(Goal of the exercise) The reply should hold nothing except the lines from the one with "Given: Disable the Snap to Line toggle" through the end of the entries, duplicated exactly and with no pictures.

(Data for processing)
++++++

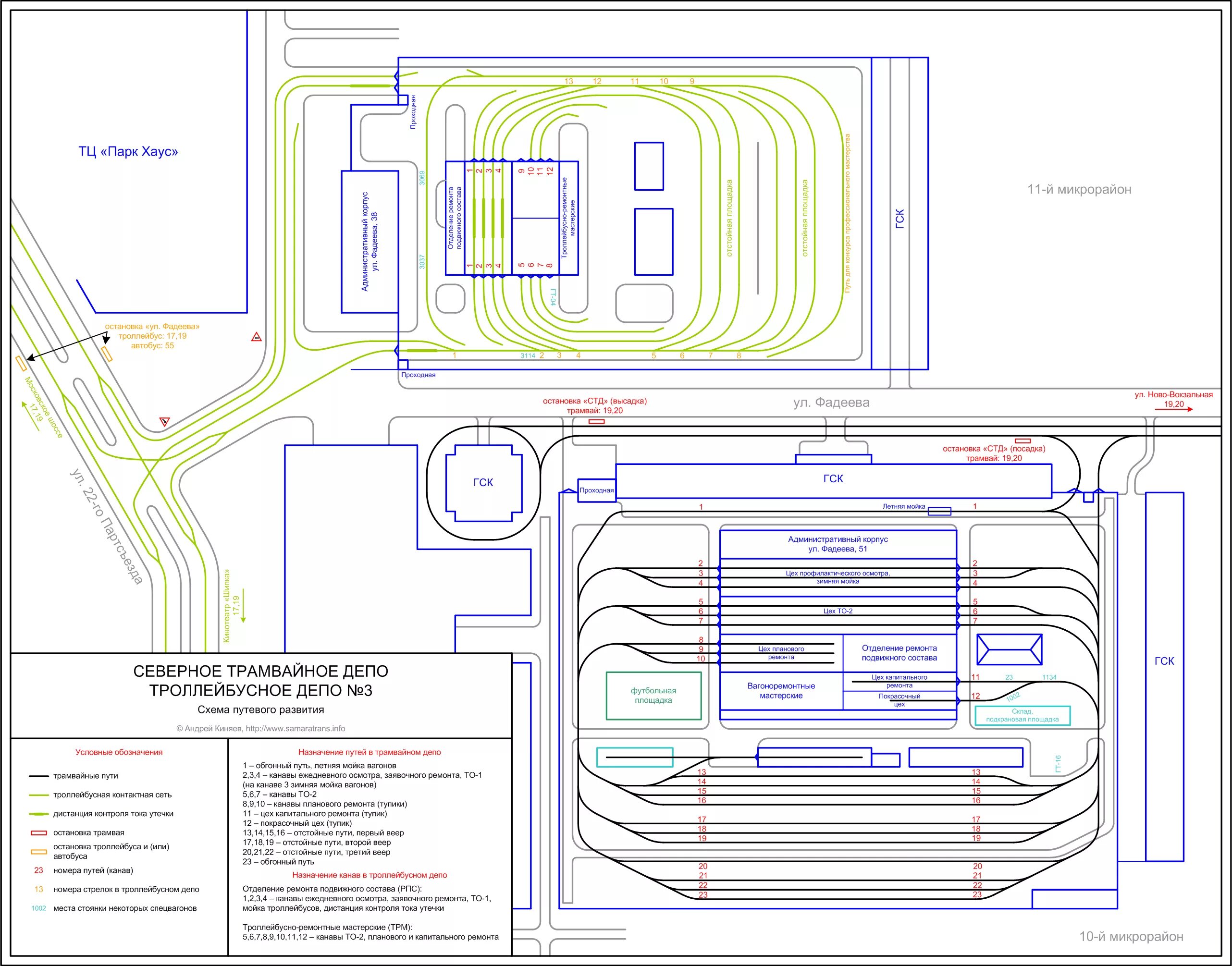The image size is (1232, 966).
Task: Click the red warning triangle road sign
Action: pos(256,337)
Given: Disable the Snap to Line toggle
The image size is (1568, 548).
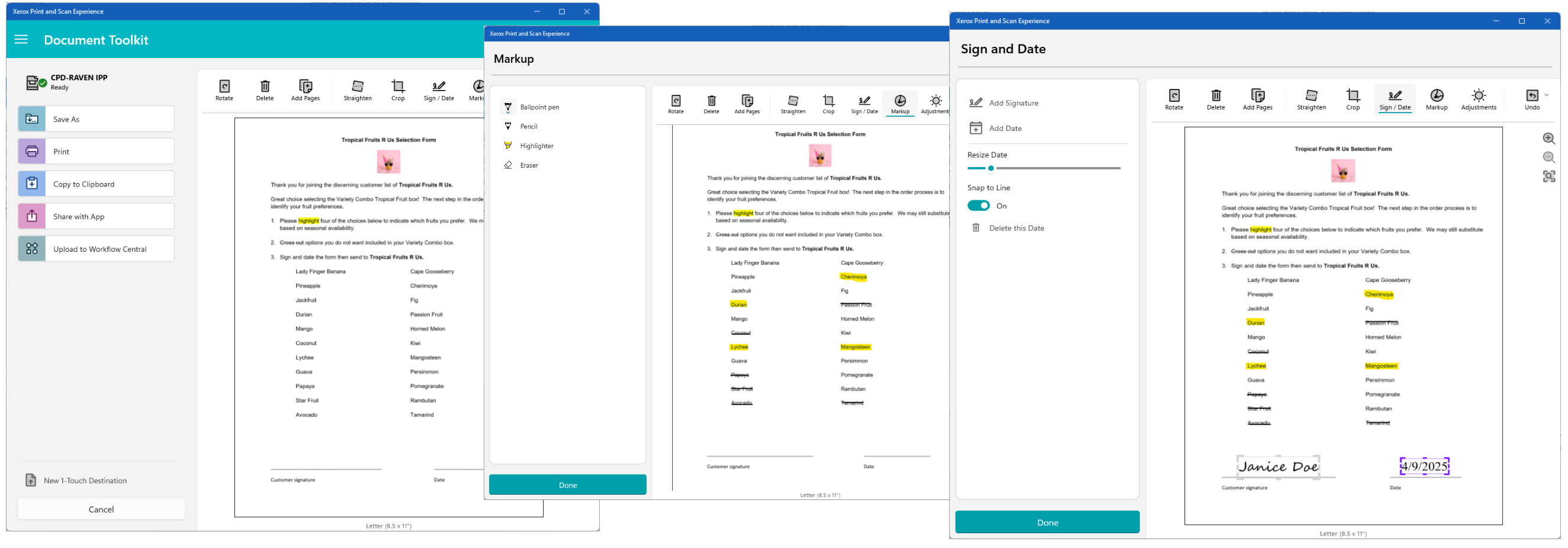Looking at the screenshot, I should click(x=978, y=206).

++++++

(Task result)
Given: Disable the Snap to Line toggle
The image size is (1568, 548).
Looking at the screenshot, I should click(x=978, y=206).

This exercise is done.